The Stray Cats embark on a successful tour of the US, where they meet their new manager, Porter Lee Austin, a wealthy Texan who has bought a majority financial interest in Jim and the group. The other Stray Cats, especially drummer J.D., are frustrated at being ignored while Jim, promoted by Porter Lee and Mike, becomes the focus of media attention. Jim, supported by his new girlfriend Danielle, objects to Porter Lee's treatment of him and his music as a commercial commodity.

Jim's mother suddenly dies, and Jim, Danielle and Mike return to England for her funeral. There, Jim sees his wife Jeanette (whom he abandoned, but never bothered to divorce) and his young son. Jeanette wants nothing further to do with Jim and is living with another man, who has stepped into the father role for Jim's son. The funeral is mobbed by Jim's fans and Danielle is upset that Jim never told her he was married.

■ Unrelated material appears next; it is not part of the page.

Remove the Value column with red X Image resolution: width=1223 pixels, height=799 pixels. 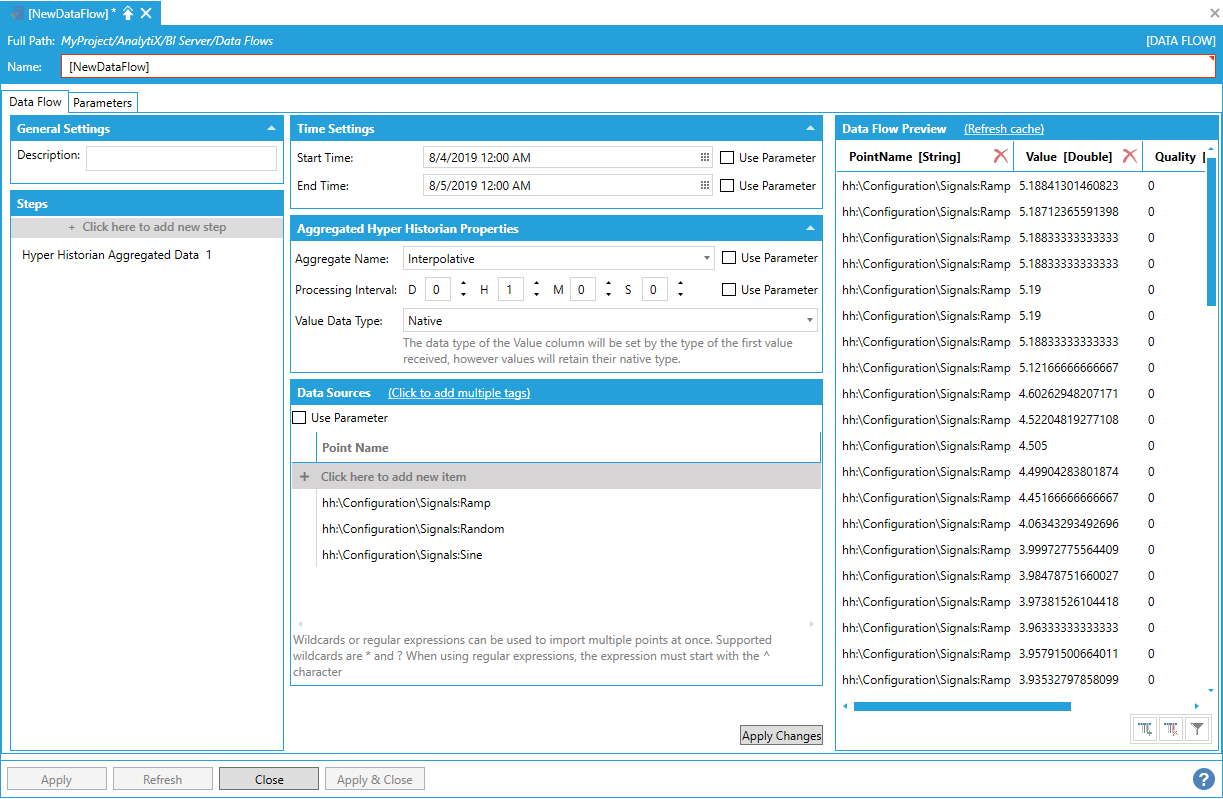click(1129, 156)
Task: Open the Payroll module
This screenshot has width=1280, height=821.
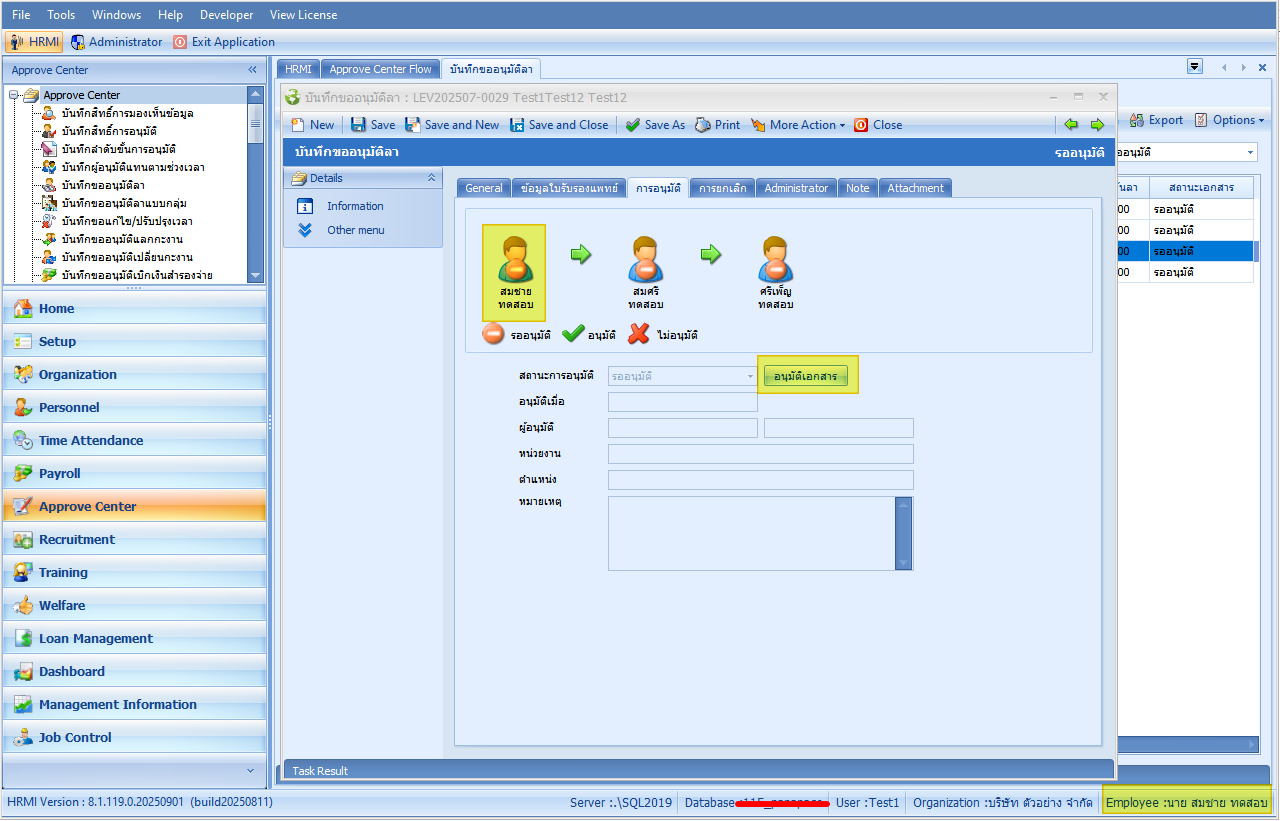Action: (x=59, y=473)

Back in the US, J.D. and the other Stray Cats inform Jim they are severing ties with him, leaving him as a solo act with no close friends except Mike and Danielle. Jim embarks on an ambitious project to compose and sing a progressive rock opera glorifying women, in honour of his late mother. When Danielle clashes with Porter Lee and then insinuates Mike is sexually attracted to Jim, Mike arranges for her to catch Jim having sex with another woman, causing her to walk out. Jim's rock opera, broadcast live to a worldwide audience of millions, is a huge success, but Jim, tired of his rock star life, moves to an isolated castle in Spain and becomes a recluse. Mike, who by now is acting as Jim's handler and caretaker, lives with him, but old resentments between the two soon surface.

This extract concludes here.